La storia del carretto siciliano è antica. Le prime decorazioni risalgono ai primi anni del 1800. Palermo, Catania, Siracusa e Trapani, sono state capitali del folklore del carretto. Nei loro vicoli, nelle loro periferie, nelle borgate, ferveva l'ideazione e la costruzione di questo veicolo che è un lavoro d'arte vero e proprio. Per la sua realizzazione vi lavorava un'intera squadra di falegnami, intagliatori, pittori, fabbri.

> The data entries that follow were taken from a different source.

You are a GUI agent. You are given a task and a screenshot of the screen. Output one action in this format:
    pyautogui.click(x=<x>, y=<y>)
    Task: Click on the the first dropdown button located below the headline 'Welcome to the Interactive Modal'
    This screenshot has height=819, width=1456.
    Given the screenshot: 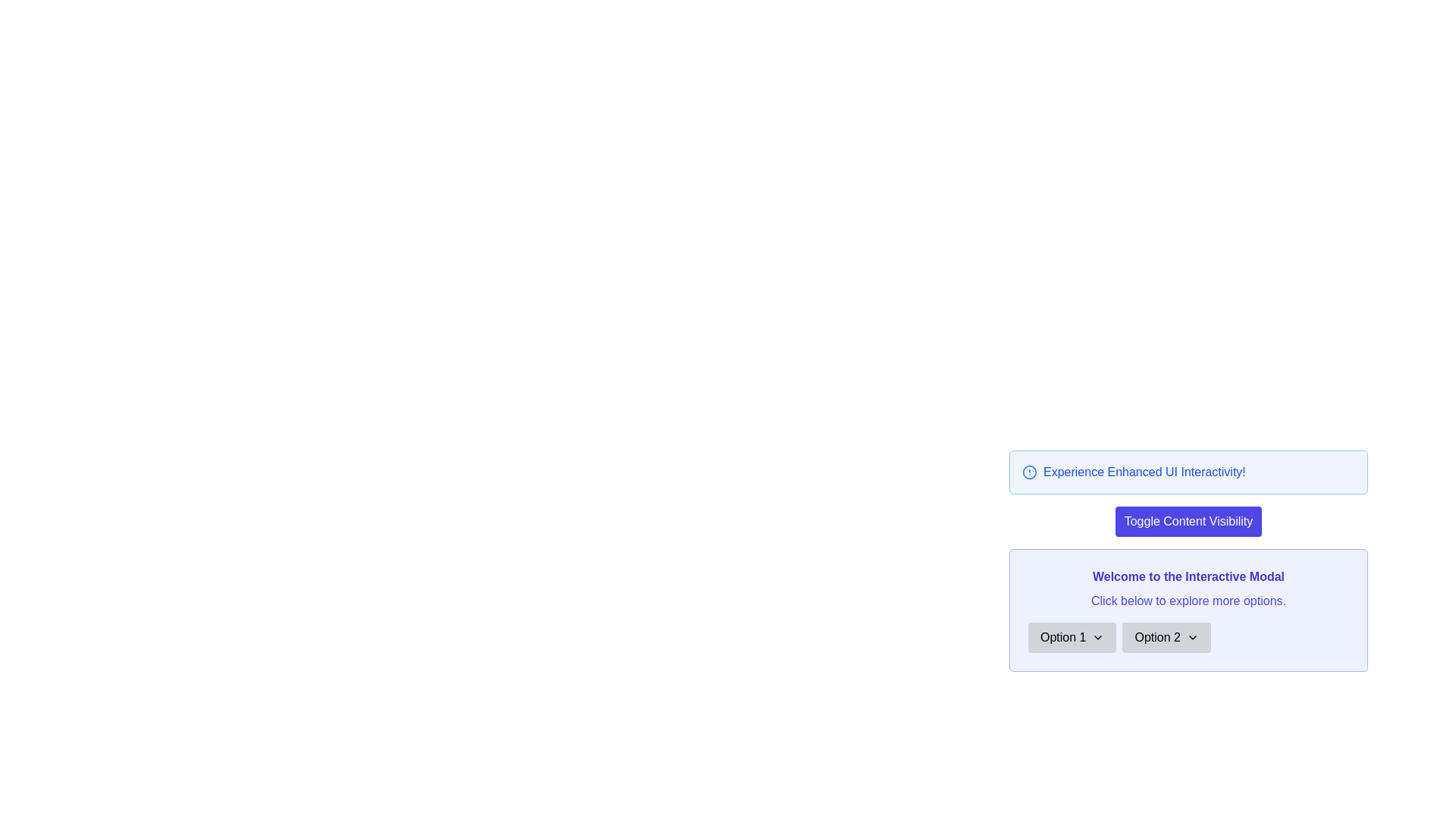 What is the action you would take?
    pyautogui.click(x=1072, y=637)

Il carretto è composto da cassa, stanghe, fiancate, portello, da ruote a dodici o quattordici raggi, altissime. La sua decorazione è molto ricca con fiori, ricami, foglie di ferro battuto che sono avvitati ovunque e non lasciano un centimetro quadrato senza colore o intarsio. I colori predominanti sono il rosso, il verde e l'azzurro.
La fantasia dell'artigiano si concentrava soprattutto sulle fiancate esterne dove la pittura ricorre alla episodica popolare, alle vicende di santi e di briganti, ai personaggi della tradizione, agli eroi dell'amore.

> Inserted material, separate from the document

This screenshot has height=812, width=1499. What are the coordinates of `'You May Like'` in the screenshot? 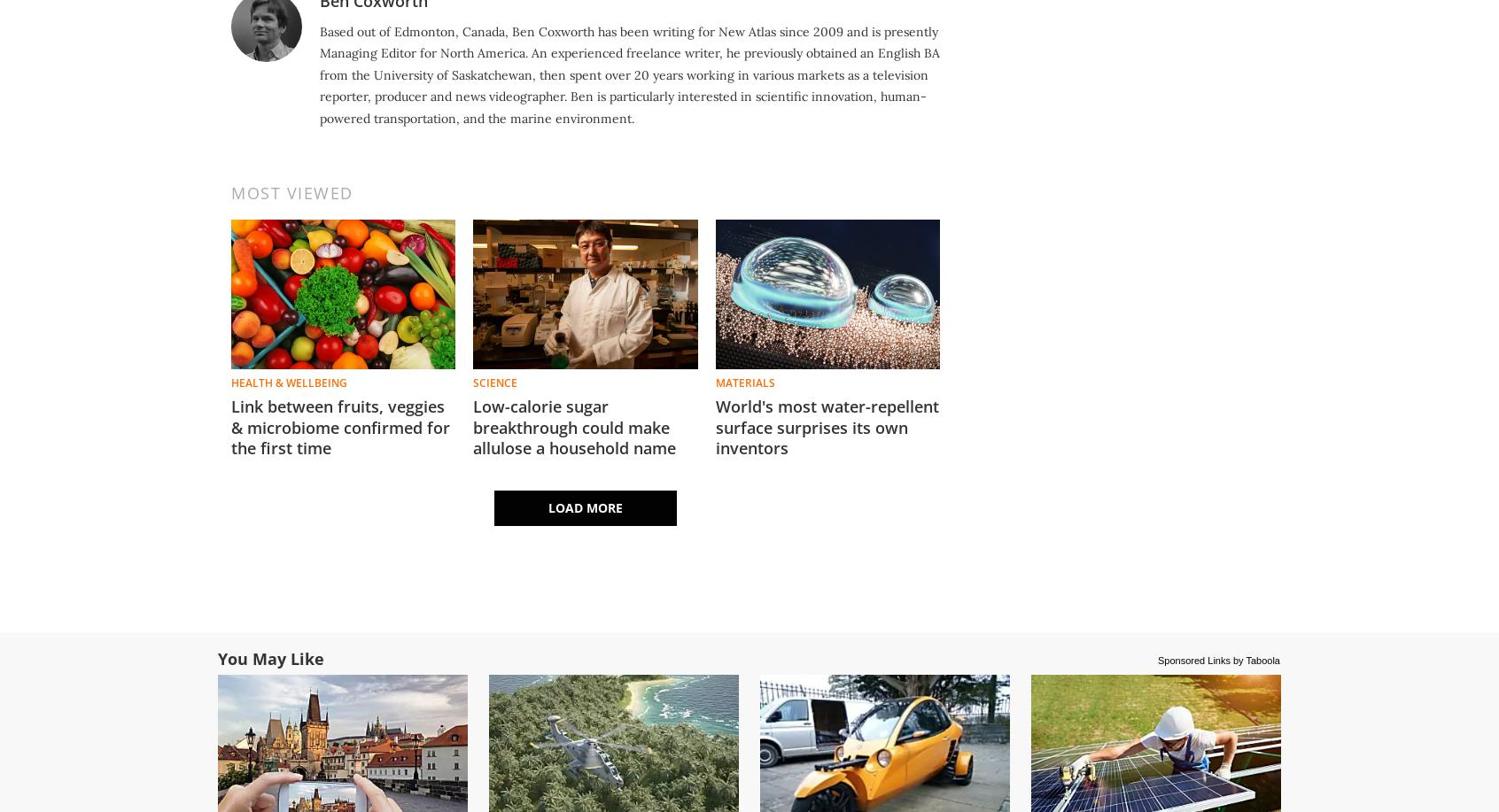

L'intagliatore incideva le fiancate con episodi della “Gerusalemme Liberata”, Orlando, Carlo Magno, Rinaldo, Angelica, personaggi dell'opera dei pupi. Ma non mancava l'elemento religioso: Adamo ed Eva, miracoli di Gesù. Anche la violenza trova una sua espressione grafica con episodi dei Vespri Siciliani o della vita del bandito Giuliano.
A seconda delle decorazioni e degli intagli, il carretto apparteneva a gerarchie diverse: semplice, padronale, comune. Il semplice era a tinte unite e sola decorazione semplicissima delle fiancate. Il padronale, costruito in legno pregiato (noce, frassino, faggio), era intagliato dappertutto e verniciato a spirito a colori vivaci ed è quello che segnava la distinzione degli agricoltori abbienti, dei fattori potenti. Il terzo tipo era il più semplice, appena intagliato.

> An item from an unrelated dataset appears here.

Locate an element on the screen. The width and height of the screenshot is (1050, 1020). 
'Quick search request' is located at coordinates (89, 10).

La ricchezza del carretto si manifestava anche nella bardatura festiva. Pennacchi, piume,  pettorali e sottopancia in lane e sete ornavano il cavallo che lo tirava. Le strisce di cuoio che gli cingevano i fianchi erano istoriate e piene di pezzi metallici; alle ruote erano appese “boccole” tintinnanti. La bardatura dell'animale era chiamata “armiggi” ed era cosparsa di piccoli specchi rifrangenti, galloni, nastri. Sui paraocchi erano intagliati i due personaggi protagonisti delle scene sulle fiancate.
Oggi, che le strade sono tutte asfaltate e si preferisce girare la città in automobile o con mezzi pubblici, il carretto ormai viene usato raramente ma, sebbene in via d'estinzione, lo ritroviamo in alcune manifestazioni importanti. A Canicattì, per esempio, il 3 maggio si celebra il Santissimo Crocifisso, festa in cui sfilano decine di carretti siciliani. A Terrasini e a Bronte esiste un “Museo del Carretto Siciliano” e a Vizzini si organizzano ogni anno sfilate dedicate ad esso. Come detto all'inizio, ormai è più un pezzo d'antiquariato e in quanto tale possiamo trovarlo ancora nei centri storici della Sicilia come attrattiva per turisti, durante eventi popolari quali sfilate, esposizioni e feste pubbliche, nelle cerimonie folcloristiche e nelle botteghe degli ultimi artigiani del carretto.
Alla prossima settimana con altre ricchezze!